Requirement:
Transcribe the records in full, keeping every word exactly as given.
***
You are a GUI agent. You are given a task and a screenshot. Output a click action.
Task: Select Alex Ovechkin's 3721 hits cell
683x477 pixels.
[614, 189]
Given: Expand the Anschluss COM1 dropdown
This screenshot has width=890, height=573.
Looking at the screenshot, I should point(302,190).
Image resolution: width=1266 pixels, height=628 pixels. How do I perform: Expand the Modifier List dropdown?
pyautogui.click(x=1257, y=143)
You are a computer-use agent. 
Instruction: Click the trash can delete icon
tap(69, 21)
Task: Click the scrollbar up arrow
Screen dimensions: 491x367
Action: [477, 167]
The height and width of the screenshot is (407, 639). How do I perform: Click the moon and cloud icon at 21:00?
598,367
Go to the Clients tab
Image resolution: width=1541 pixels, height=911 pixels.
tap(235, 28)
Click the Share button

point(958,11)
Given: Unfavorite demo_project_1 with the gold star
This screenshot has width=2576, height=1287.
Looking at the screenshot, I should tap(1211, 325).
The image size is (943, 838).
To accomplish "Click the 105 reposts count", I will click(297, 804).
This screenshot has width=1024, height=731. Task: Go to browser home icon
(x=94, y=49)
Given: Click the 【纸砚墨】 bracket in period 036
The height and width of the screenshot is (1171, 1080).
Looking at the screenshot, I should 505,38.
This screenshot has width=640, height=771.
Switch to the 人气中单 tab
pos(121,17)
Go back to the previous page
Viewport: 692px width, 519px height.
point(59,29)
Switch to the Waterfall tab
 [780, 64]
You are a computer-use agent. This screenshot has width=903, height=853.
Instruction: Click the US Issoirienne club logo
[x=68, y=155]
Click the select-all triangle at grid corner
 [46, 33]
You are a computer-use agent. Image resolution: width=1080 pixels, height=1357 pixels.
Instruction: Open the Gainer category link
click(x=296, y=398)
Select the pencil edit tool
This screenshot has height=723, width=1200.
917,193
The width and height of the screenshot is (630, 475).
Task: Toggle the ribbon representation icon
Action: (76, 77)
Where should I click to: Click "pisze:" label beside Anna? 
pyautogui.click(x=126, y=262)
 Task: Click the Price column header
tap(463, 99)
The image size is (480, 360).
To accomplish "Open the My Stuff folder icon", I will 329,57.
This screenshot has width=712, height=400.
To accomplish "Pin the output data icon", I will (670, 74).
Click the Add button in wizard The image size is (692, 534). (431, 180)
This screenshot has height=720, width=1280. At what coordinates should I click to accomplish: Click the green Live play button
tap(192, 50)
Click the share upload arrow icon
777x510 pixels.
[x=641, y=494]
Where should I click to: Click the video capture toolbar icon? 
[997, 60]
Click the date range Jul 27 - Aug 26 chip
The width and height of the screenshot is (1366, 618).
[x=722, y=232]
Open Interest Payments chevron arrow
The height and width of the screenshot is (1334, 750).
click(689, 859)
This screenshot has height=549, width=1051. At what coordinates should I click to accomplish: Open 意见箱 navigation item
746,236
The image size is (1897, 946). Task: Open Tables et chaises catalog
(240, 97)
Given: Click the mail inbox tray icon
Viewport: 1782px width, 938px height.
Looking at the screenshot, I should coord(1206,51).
***
Answer to this task:
You are a GUI agent. You are given a task and a screenshot. Output a click action.
Task: Select Alex Ovechkin's 3721 hits cell
683x477 pixels.
[614, 189]
Given: Expand the Anschluss COM1 dropdown
This screenshot has width=890, height=573.
Looking at the screenshot, I should point(302,190).
Image resolution: width=1266 pixels, height=628 pixels. How do I perform: Expand the Modifier List dropdown?
pyautogui.click(x=1257, y=143)
You are a computer-use agent. 
Instruction: Click the trash can delete icon
tap(69, 21)
Task: Click the scrollbar up arrow
Screen dimensions: 491x367
Action: [477, 167]
The height and width of the screenshot is (407, 639). How do I perform: Click the moon and cloud icon at 21:00?
598,367
Go to the Clients tab
Image resolution: width=1541 pixels, height=911 pixels.
tap(235, 28)
Click the Share button

point(958,11)
Given: Unfavorite demo_project_1 with the gold star
This screenshot has width=2576, height=1287.
Looking at the screenshot, I should tap(1211, 325).
The image size is (943, 838).
To accomplish "Click the 105 reposts count", I will click(297, 804).
This screenshot has width=1024, height=731. Task: Go to browser home icon
(x=94, y=49)
Given: Click the 【纸砚墨】 bracket in period 036
The height and width of the screenshot is (1171, 1080).
Looking at the screenshot, I should 505,38.
This screenshot has width=640, height=771.
Switch to the 人气中单 tab
pos(121,17)
Go back to the previous page
Viewport: 692px width, 519px height.
point(59,29)
Switch to the Waterfall tab
 [780, 64]
You are a computer-use agent. This screenshot has width=903, height=853.
Instruction: Click the US Issoirienne club logo
[x=68, y=155]
Click the select-all triangle at grid corner
 [46, 33]
You are a computer-use agent. Image resolution: width=1080 pixels, height=1357 pixels.
Instruction: Open the Gainer category link
click(x=296, y=398)
Select the pencil edit tool
This screenshot has height=723, width=1200.
917,193
The width and height of the screenshot is (630, 475).
Task: Toggle the ribbon representation icon
Action: (76, 77)
Where should I click to: Click "pisze:" label beside Anna? 
pyautogui.click(x=126, y=262)
 Task: Click the Price column header
tap(463, 99)
The image size is (480, 360).
To accomplish "Open the My Stuff folder icon", I will 329,57.
This screenshot has width=712, height=400.
To accomplish "Pin the output data icon", I will (670, 74).
Click the Add button in wizard The image size is (692, 534). (431, 180)
This screenshot has height=720, width=1280. At what coordinates should I click to accomplish: Click the green Live play button
tap(192, 50)
Click the share upload arrow icon
777x510 pixels.
[x=641, y=494]
Where should I click to: Click the video capture toolbar icon? 
[997, 60]
Click the date range Jul 27 - Aug 26 chip
The width and height of the screenshot is (1366, 618).
[x=722, y=232]
Open Interest Payments chevron arrow
The height and width of the screenshot is (1334, 750).
click(689, 859)
This screenshot has height=549, width=1051. At what coordinates should I click to accomplish: Open 意见箱 navigation item
746,236
The image size is (1897, 946). Task: Open Tables et chaises catalog
(240, 97)
Given: Click the mail inbox tray icon
Viewport: 1782px width, 938px height.
Looking at the screenshot, I should coord(1206,51).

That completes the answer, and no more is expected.